25年度下半期における
注目業界は自動車と建設
日本の対アメリカ輸出額全体の約3割を占める自動車への分野別関税が9月16日に15%に決定したこと、および、経営再建中の日産自動車の動向などを背景に、当面は自動車業界に注目が集まるだろう。実際、帝国データバンク情報統括部には企業から取引先である自動車部品メーカーに対する懸念の声や信用照会が断続的に寄せられ、その回数は増えてきている印象だ。
これまで各自動車メーカーは輸出車両価格の引き下げを行うなどして分野別関税に対応してきたが、今後は生産・輸出車種の絞り込みや価格の引き下げ幅の縮小、価格引き下げを中止することなどで、その影響が中小部品メーカーへ受注単価引き下げなどの形で及ぶ可能性は否定できない。また、アメリカの対中国関税引き上げを受け、生産拠点を中国から国内生産に切り替えるなどコスト負担を強いられる中小部品メーカーが増加する可能性もある。
以上のことを踏まえて、2025年度下半期は、部品メーカーを中心とした「自動車関連業者」を筆頭に、物価高や人手不足の影響を大きく受け、2024年度上半期比で最も倒産増加率が高かった「建設業」の動向も注目されると予測する。
新政権で注目される
中小企業向け物価高対策
10月4日に自民党の新総裁に選出された高市早苗氏が今後、首相に指名されることになれば、新政権は経済対策として物価高対策に最優先で取りかかることが予想される。
物価高に伴い帝国データバンクでは2022年以降、全国の企業を対象に「価格転嫁調査」を計6回実施してきたが、直近の25年7月調査(全国1万626社が回答)では価格転嫁率は39.4%となり、調査開始以降最低の数値となった。これはコストが100円上昇しても39.4円しか販売価格に反映できず、残りの60.6円は自社で負担しているという深刻な状況を示す。

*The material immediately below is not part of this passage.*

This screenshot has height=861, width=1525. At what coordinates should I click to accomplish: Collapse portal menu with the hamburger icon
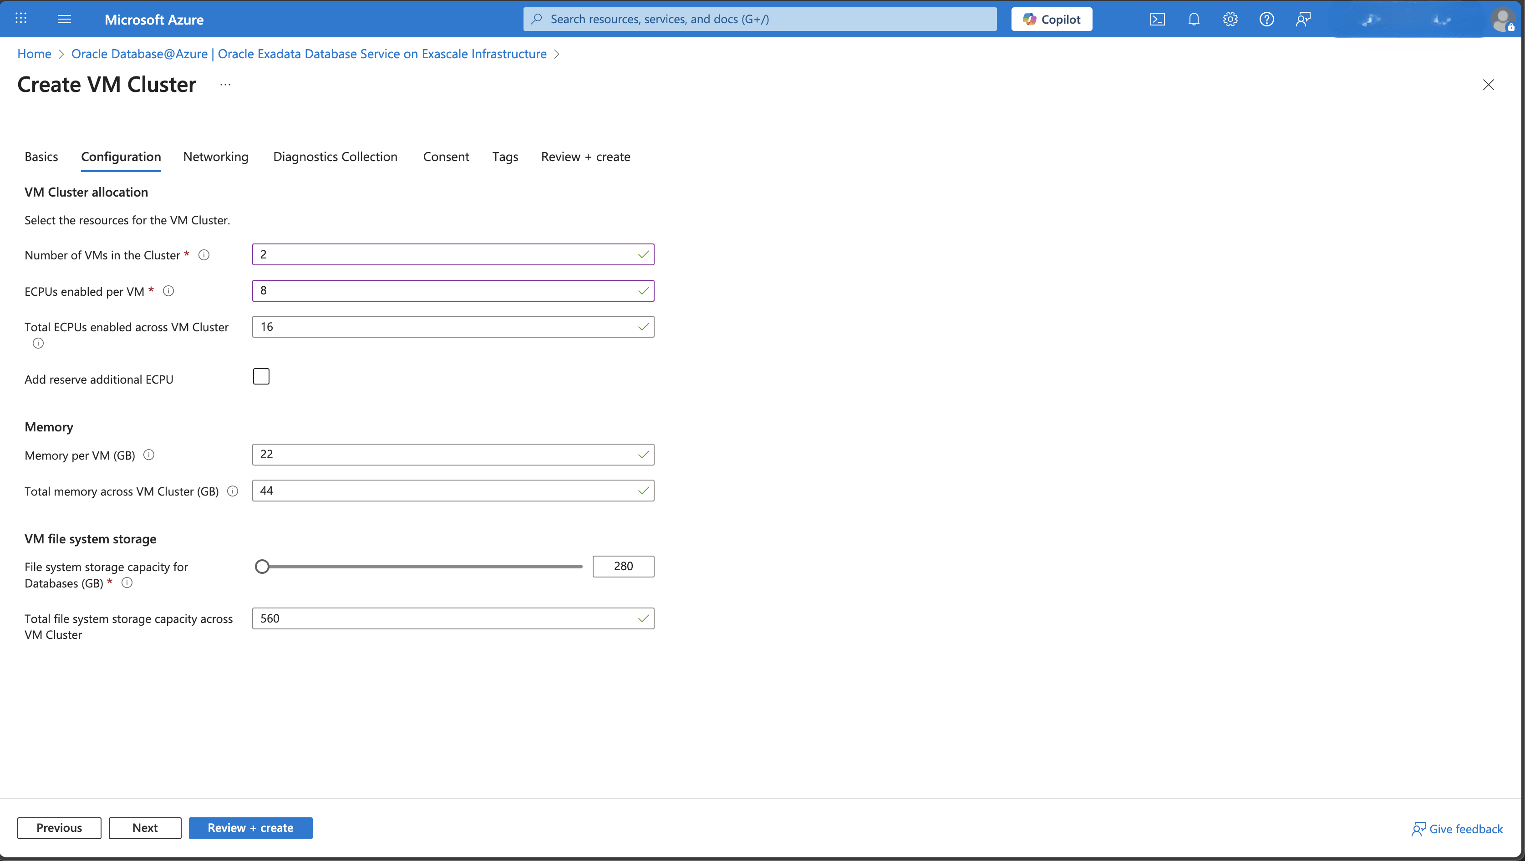tap(64, 18)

時間の経過とともに進むかにも思われた企業の価格転嫁だが、実際には、終わりが見えない原材料価格の高騰が続く中で、取引先との価格交渉に限界を感じたり、消費者離れやライバル社動向などを考慮し、転嫁したくてもできずに苦しむ事業者が増えている。新政権はこうした問題に苦しむ中小企業の課題をどう解消していくのか、転嫁率の変化とともに注目していきたい。